Et le chercheur d'avoir raison, bien entendu.
J'ai pris moi-même une sale habitude en écrivant mes
textes : je me cite très régulièrement. Je cite des extraits passés, des
vieux projets dont je ne retire qu'un mot ou qu'une tournure qui résiste à mon
œil critique alors que le reste, je m'en aperçois, ne récoltera aucun satisfecit ;
je réutilise un héros dont personne ne connaît l'existence, je me fais des
appels du pied, continuellement.
Il faut citer. Toute littérature cite,
alors il me faut citer.
Où ai-je déjà lu cela ? Peu
importe finalement, le « qui », le « quoi » et le
« comment ». Toute trace écrite est nécessairement citation,
réécriture, reprise, amélioration, scolie, commentaire. Je me souviens de ce
docteur en histoire, jadis, me racontant l'essence du plus vieux graffiti connu
et conservé, à Pompéi ; une note, en latin bien entendu, disant :
Maudit soit celui qui n'a jamais
aimé !
Et, en dessous, d'une autre main :
Et qu'il soit maudit doublement, celui
qui empêche d'aimer !
Je me souviens de ce docte professeur
m'apprenant pour la première fois l'histoire de Pierre Ménard et de son Quichotte,
et de Racine traduisant Aristote. Le mensonge de la Littérature, au-delà du
soupçon qui a fait école, peut-être serait-ce celui-ci : l'on ne peut être
auteur sans être lecteur, et on ne peut être auteur sans modèles.
Je me souviens de Victor Hugo qui, dans
ses carnets, écrivait à l'âge de l'adolescence : « Je veux être
Chateaubriand ou rien. » et de Corneille critiquant sa propre pièce mieux
que les immortels.
J'ai dans la ferme conviction, mais je
ne saurai, en revanche, dire précisément pourquoi (sans doute l'ai-je lu
ailleurs et l'ai-je oublié), que chaque ouvrage, que chaque livre, que chaque
texte n'est qu'une tentative vaine pour prononcer le Mot, pour proférer la
Phrase, celle que la Bible nous chante depuis ses premières lignes, ce qui
expliquerait alors ce goût universel pour la citation.
Au commencement était le Verbe, et le
Verbe était en Dieu, et le Verbe était Dieu.
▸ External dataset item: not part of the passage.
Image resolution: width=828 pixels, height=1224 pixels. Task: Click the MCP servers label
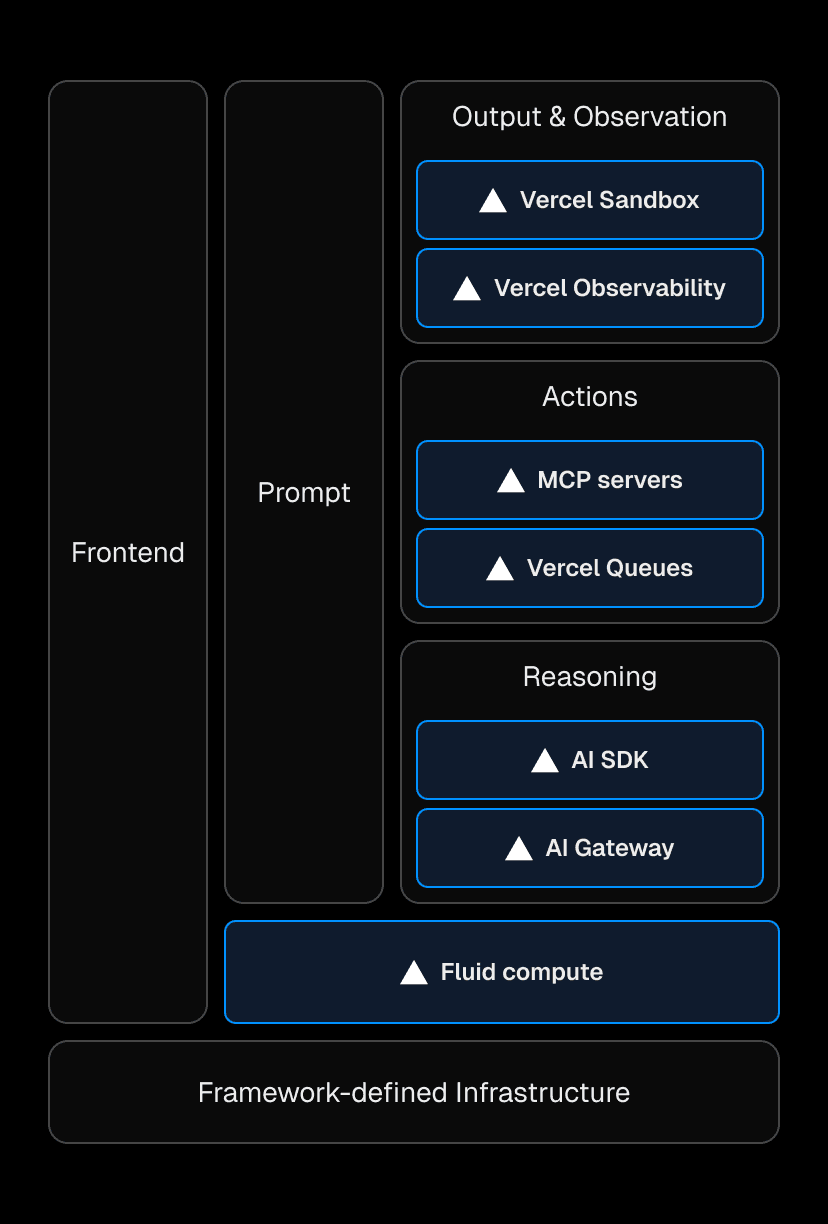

Je m'en voudrais si je m'éprenais de jansénisme, mais il me
semble reconnaître là certaines de mes préoccupations. Et plus je lis et plus
j'écris, moins je lis et moins j'écris ; tout à été dit et tout reste à
dire, rien n'a été fait et on continue de le nier. Parfois, au détour d'une
page, un éclat surgit ; et dans cet éclat, une piste, le début d'un
sentier. C'est Orwell, dans 1984 qui écrivait encore :
Les meilleurs livres
sont ceux qui racontent ce que l'on sait déjà.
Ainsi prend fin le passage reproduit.